Amiloidosis testis jarang adanya, terjadi paling sering sebagai AA-amiloidosis sistemik

sekunder. Namun demikian, infiltrasi testikuler primer yang massif yang menyebabkan

macro-orchidism telah dilaporkan (Handelsman dkk. 1983). Hypogonadisme

sehubungan dengan deposisi amiloid testikuler dan parameter-parameter semen

abnormal dan infertilitas telah digambarkan (Ozdemir dkk. 2002; Scalvini dkk. 2008).

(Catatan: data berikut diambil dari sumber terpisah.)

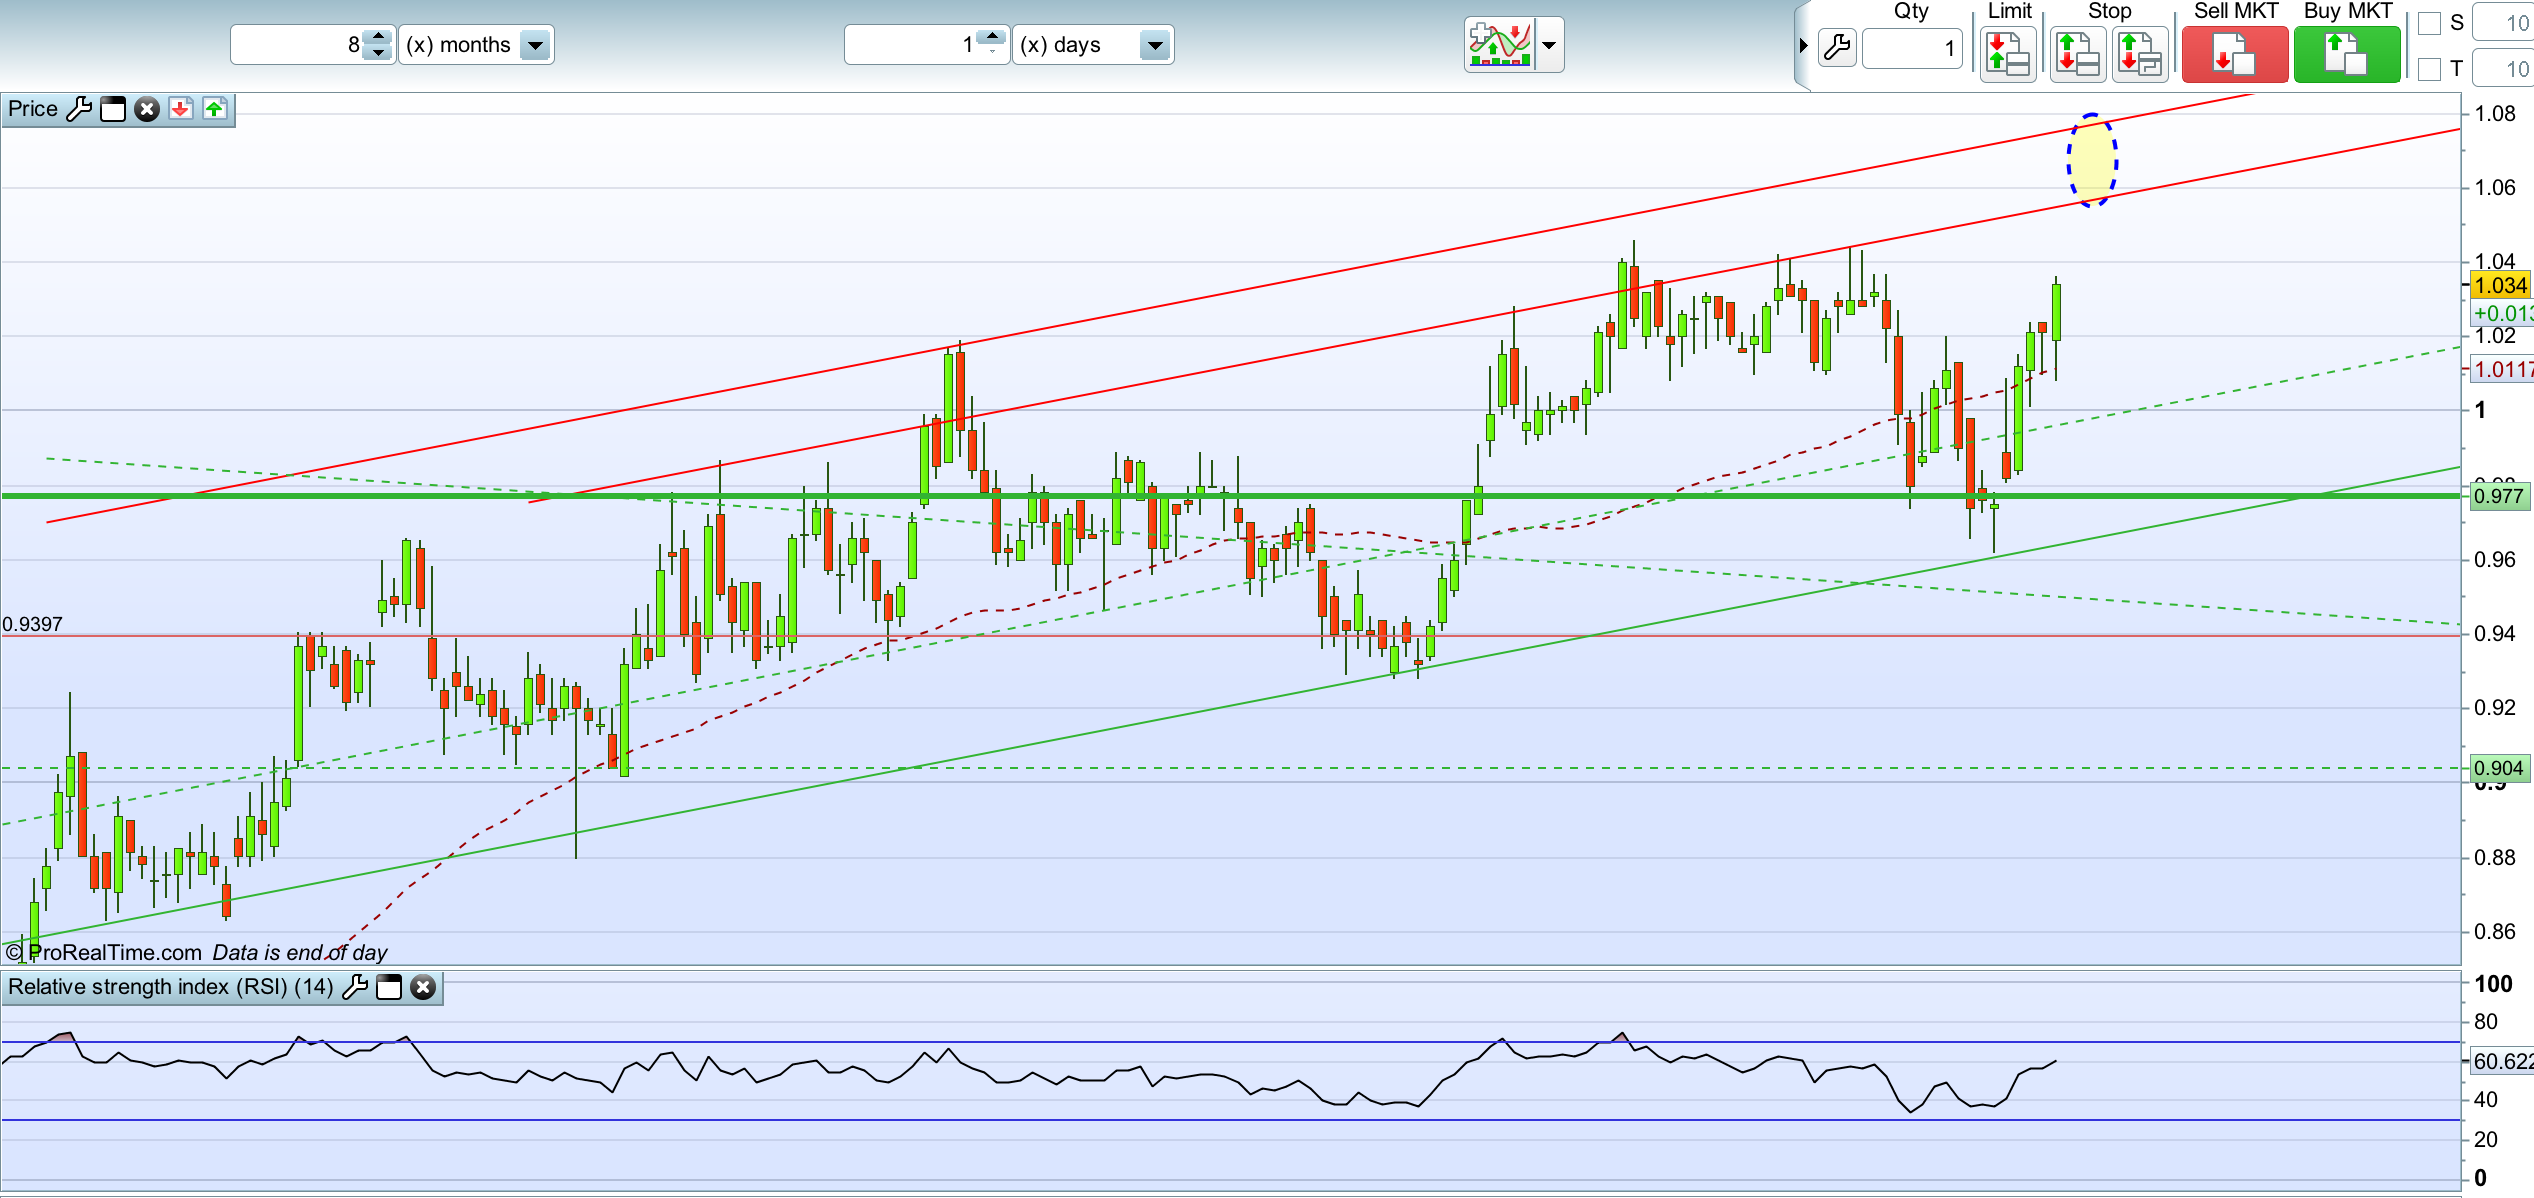This screenshot has width=2534, height=1198.
Task: Collapse the trading toolbar arrow
Action: (1803, 45)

Familial Mediterranean fever (FMF) adalah suatu penyakit yang dikarakterisir oleh

episode-episode kambuhan dari demam, peritoneal, pleuritis dan arthritis dengan

amiloidosis sebagai salah satu komplikasi utama. Penyakit ini dikaitkan dengan

penangkapan sel-germ testikuler dan oligo atau azoosprmia (Ben-Chetrit dan Levy

2003). Demikian pula efek-efek merugikan pada spermatogenesis juga dilaporkan pada

Page 33: Disfungsi Testikuler Pada Penyakit Sistemik Edit

33

penyakit Behcet, suatu penyakit radang multisystem yang melibatkan sistem urogenital

dengan cirri ulkus-ulkus aphtous genital dan juga cystitis, urethtitis dan epididymitis

serta dengan awitan setelah pubertas dan kecenderungan pada pria yang begitu kuat

sehingga menunjukkan peran androgen dalam patogenesisnya (Sakane dkk. 1999).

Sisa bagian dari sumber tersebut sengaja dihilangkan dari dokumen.